Analyzing CIA Factbook Data Using SQL

kindly reviewAnalyzing CIA Factbook Data Using SQL.ipynb (100.4 KB)

Click here to view the jupyter notebook file in a new tab


Hey. Overall you did a nice job. Here are some observations/suggestions/opportunities for improvement:

  • Add some more comments next to the results. For example, near the beginning you found that the table has 261 rows. You could go on Google and get a sense of how complete the table is. Does it seem to have every country?

    There many opportunities throughout the project for this, I won’t explicitly call them out here.

  • Don’t forget to capitalize limit in SELECT * FROM facts limit 5;.

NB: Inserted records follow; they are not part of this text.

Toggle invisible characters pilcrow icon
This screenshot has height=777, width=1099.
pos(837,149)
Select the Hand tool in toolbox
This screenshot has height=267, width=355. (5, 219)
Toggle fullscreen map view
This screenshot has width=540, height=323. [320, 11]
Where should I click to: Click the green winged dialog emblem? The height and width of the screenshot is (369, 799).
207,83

  • When you compute the average population, you didn’t get rid of the outliers found in the previous screen (neither did we in the solution).

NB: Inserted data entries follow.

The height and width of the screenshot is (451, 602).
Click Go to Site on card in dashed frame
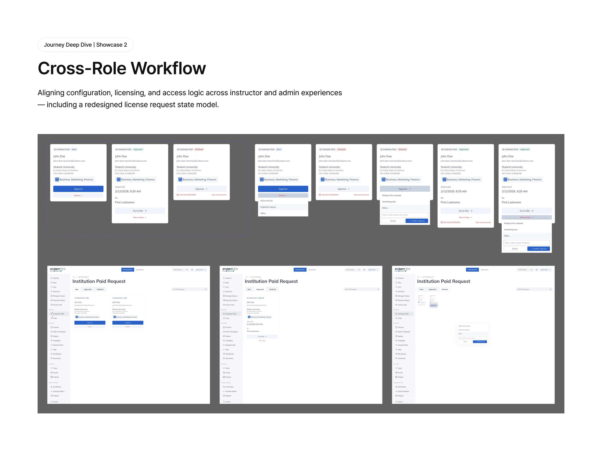click(x=140, y=211)
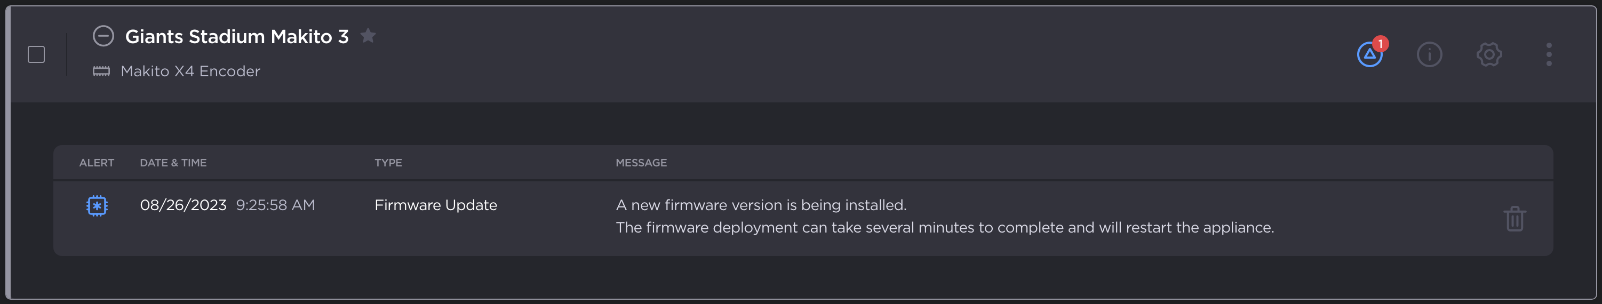The height and width of the screenshot is (304, 1602).
Task: Select the Giants Stadium Makito 3 checkbox
Action: (x=37, y=55)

    Returning to the point above, by having placed enough emphasis in the number of rows, you’d find that the average population multiplied by the number of countries yields over 16 billion people on Earth, which would stand out as incorrect. The point being that doing some work on the comments can help you spot issues.

  • When finding the countries with the highest ratios of water to land, what you’re actually doing is finding countries that have a higher than average water to land ratio. This is kind of works, but it’s somewhat inaccurate. I’d instead run something like the query below — I’m limiting to first five results to make it easier to fit the screen, but and holistic approach would be best.

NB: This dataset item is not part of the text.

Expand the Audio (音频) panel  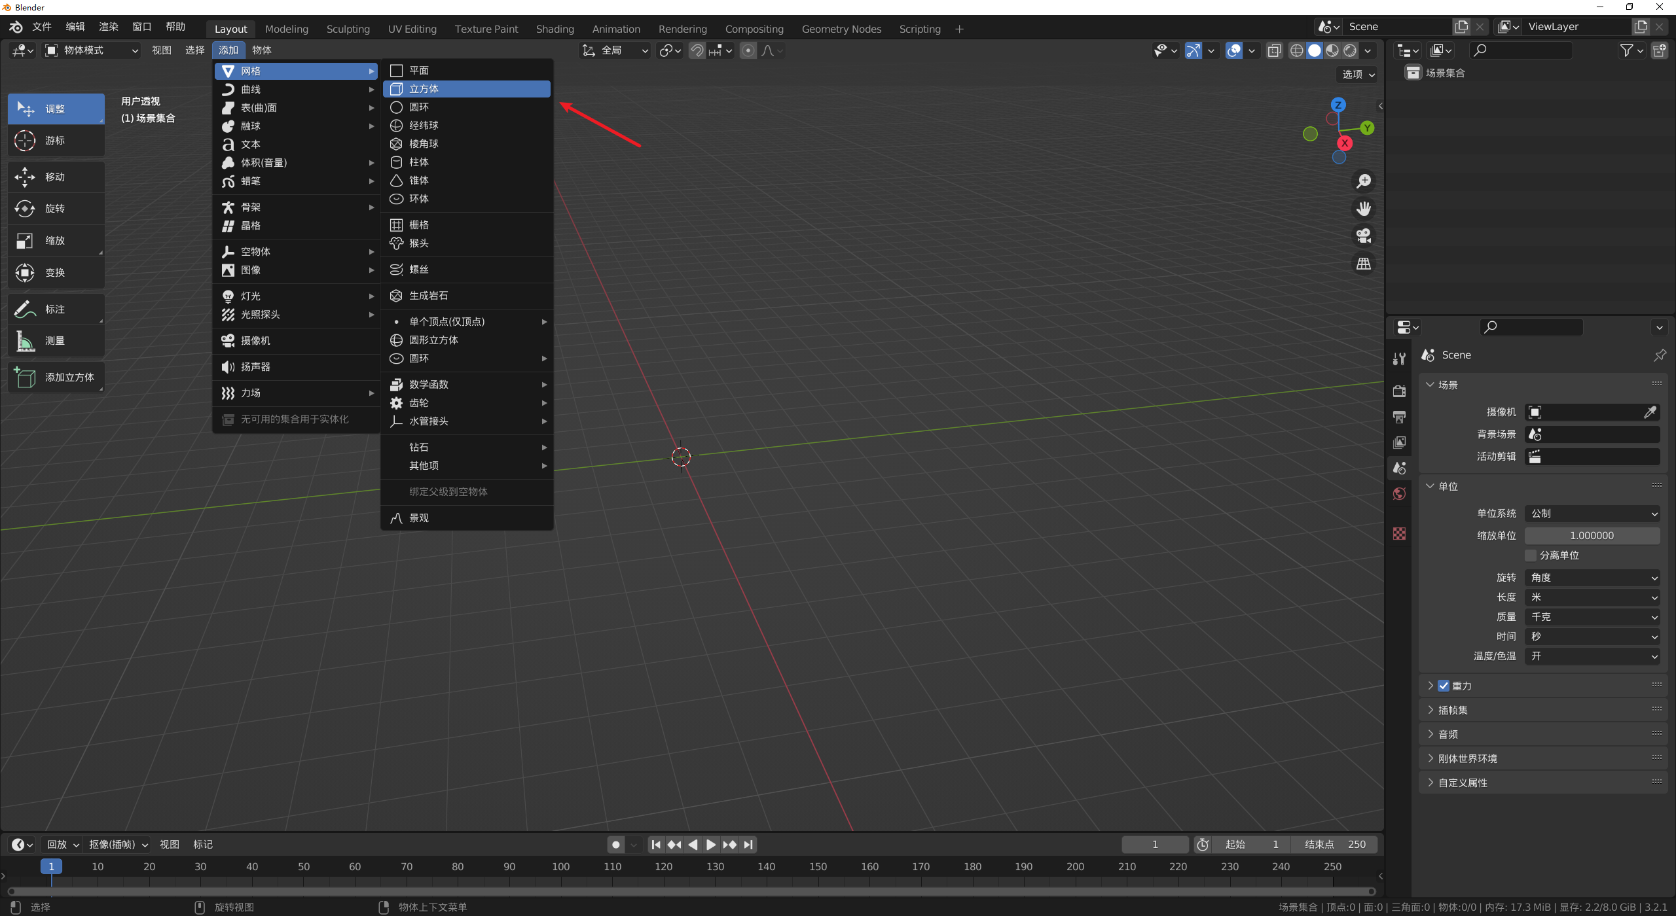coord(1448,734)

    SELECT CAST(area_water AS FLOAT)/area_land AS water_land_ratio, *
      FROM facts
     ORDER BY water_land_ratio DESC
     LIMIT 5;
    water_land_ratio id code name area area_land area_water population population_growth birth_rate death_rate migration_rate
    905.6666666666666 228 io British Indian Ocean Territory 54400 60 54340 None None None None None
    4.520231213872832 247 vq Virgin Islands 1910 346 1564 103574 0.59 10.31 8.54 7.67
    0.5547914317925592 246 rq Puerto Rico 13791 8870 4921 3598357 0.6 10.86 8.67 8.15
    0.3866133866133866 12 bf Bahamas, The 13880 10010 3870 324597 0.85 15.5 7.05 0.0
    0.2846728307254623 71 pu Guinea-Bissau 36125 28120 8005 1726170 1.91 33.38 14.33 0.0

    Notice that the gap between British Indian Ocean Territory and the Virgin Islands is much larger than the gap between the latter and Puerto Rico (even in relative comparison). What even is the British Indian Ocean Territory? Personally, I do not know. Should it be excluded from this analysis for some reason?

  • Regarding the query that tries to answer the question “Which countries will add the most people to their population next year?”, you’re not accounting for how large the population is. Countries whose birth to death rate is above average, but are small probably won’t be adding that many people.

    If, however, you interpreted the question as asking about relative population growth, then this could workout. I’d still prefer something more in line with the the query I wrote above. It’s fine, though.